Hello, there.

In message "[ruby-talk:00442] Re: Now another totally different ;-)"
    on 99/07/09, Clemens Hintze <c.hintze / gmx.net> writes:

|But I have another opinion! May I explain my reasons?

Sure.  In summary, I have to admit I treat Enumerable as ordered
sequence for some methods, e.g. index, sort, etc.  So I can agree with
adding a number indexing method to Enumerable.  But not [], because it
is used by Hash in different meaning.  I want methods sharing same
name also share same conceptual meaning, at least among standard class
library.

|3. I have not thought very deeply, but I would think, that every class
|   which provides an `each' method, would define a certain kind of
|   sequence then! I don't believe that there would be a class, which
|   would deliver different sequences during two successive calls of
|   e.g.
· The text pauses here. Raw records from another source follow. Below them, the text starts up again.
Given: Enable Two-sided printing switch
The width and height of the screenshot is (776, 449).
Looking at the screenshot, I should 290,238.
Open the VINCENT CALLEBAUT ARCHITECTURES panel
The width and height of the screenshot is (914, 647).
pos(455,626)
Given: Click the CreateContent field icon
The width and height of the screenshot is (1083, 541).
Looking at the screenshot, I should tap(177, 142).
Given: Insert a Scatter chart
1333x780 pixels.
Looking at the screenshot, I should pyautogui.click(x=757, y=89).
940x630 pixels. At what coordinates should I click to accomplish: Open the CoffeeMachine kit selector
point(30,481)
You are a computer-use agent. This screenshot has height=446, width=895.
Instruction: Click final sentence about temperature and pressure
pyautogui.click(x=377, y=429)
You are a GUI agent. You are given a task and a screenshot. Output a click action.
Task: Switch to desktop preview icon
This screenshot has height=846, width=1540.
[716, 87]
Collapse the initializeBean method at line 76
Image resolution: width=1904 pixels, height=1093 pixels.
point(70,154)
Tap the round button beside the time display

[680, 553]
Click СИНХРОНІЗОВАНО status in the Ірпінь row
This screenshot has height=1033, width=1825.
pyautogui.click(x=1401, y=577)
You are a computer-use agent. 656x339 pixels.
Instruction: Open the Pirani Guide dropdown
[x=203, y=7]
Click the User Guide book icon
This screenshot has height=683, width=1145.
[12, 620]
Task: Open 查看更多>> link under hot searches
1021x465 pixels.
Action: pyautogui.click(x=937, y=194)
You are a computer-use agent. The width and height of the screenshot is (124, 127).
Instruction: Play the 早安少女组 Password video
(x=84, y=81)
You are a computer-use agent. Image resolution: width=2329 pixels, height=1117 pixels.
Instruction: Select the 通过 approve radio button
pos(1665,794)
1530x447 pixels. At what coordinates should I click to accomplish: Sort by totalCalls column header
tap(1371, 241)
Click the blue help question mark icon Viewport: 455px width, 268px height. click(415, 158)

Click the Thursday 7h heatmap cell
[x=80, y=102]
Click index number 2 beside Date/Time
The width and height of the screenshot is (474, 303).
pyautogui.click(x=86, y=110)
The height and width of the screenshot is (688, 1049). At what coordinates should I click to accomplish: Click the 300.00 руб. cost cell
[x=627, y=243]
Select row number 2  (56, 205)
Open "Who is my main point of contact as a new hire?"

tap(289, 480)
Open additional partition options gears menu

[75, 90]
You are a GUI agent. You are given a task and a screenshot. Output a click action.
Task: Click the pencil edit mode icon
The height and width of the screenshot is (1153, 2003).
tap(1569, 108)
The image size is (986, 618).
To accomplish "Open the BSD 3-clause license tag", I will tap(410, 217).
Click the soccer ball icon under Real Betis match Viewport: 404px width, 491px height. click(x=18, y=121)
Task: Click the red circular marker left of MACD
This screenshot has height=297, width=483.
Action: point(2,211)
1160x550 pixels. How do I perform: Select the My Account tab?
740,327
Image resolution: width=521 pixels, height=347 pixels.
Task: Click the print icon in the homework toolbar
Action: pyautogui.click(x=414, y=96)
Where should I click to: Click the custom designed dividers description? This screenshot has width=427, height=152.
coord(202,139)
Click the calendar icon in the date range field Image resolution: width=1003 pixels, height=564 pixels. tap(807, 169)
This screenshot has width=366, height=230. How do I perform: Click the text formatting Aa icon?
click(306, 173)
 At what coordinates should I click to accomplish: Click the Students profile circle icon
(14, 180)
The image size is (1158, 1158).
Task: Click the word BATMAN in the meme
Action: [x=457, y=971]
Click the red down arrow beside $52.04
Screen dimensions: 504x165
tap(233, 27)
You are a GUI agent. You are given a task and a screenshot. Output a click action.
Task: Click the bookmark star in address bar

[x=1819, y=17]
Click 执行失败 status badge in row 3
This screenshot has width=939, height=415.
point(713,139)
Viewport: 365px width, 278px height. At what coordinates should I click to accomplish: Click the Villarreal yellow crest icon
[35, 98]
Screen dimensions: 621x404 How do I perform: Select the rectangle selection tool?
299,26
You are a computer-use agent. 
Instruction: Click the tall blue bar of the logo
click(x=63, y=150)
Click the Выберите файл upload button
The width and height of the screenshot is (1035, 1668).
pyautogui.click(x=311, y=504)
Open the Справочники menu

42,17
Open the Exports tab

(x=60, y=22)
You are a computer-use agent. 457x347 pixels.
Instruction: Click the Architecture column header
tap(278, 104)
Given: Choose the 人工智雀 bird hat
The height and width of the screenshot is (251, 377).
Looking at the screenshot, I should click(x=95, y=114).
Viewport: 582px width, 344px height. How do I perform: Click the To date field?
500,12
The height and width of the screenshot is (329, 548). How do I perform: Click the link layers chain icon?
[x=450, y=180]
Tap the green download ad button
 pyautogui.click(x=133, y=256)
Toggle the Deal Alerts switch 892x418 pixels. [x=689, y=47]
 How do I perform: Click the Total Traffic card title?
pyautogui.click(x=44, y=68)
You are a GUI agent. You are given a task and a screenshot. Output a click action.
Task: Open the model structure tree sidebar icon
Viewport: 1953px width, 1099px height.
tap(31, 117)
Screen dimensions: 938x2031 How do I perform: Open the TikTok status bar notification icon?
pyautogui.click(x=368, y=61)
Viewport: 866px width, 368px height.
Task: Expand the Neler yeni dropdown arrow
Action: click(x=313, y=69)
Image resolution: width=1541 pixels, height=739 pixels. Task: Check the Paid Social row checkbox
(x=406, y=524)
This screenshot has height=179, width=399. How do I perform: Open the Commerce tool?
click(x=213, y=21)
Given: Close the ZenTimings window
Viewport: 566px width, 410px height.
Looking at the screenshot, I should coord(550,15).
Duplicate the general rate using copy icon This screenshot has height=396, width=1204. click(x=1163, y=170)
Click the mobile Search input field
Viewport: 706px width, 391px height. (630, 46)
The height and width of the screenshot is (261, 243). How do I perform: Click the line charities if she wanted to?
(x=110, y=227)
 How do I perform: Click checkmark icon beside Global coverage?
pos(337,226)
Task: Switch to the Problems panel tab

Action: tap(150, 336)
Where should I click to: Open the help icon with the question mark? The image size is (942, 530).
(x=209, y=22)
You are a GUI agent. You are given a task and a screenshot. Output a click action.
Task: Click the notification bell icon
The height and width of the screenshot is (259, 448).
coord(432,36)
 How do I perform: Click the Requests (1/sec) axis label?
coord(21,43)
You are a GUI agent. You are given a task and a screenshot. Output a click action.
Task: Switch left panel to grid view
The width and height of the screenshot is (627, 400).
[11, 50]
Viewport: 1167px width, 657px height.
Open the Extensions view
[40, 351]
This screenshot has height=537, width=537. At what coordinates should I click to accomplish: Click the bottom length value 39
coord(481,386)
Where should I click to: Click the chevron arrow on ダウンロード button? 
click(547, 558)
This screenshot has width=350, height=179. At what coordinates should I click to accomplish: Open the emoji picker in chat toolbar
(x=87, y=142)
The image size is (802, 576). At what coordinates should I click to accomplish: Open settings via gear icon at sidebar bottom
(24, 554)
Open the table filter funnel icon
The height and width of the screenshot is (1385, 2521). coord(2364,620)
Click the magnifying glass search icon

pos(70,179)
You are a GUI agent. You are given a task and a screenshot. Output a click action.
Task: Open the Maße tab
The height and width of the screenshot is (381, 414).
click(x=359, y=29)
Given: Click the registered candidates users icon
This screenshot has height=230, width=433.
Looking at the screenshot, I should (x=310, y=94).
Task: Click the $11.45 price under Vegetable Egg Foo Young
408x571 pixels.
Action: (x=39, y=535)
Enumeration#collect. That means:
|	c = <any class import Enumeration>::new
|	# ... fill c
|        a1 = c.collect{|e| e}
|	a2 = c.collect{|e| e}
|	a1 == a2

File, for example.

|That could remain so. If appearing in conditional expressions, do it
|like now (complex operation; statement). If it appears in non-conditional
|expression, perform a method call (simple operation)!

Possible.  I'll consider.
                                                matz.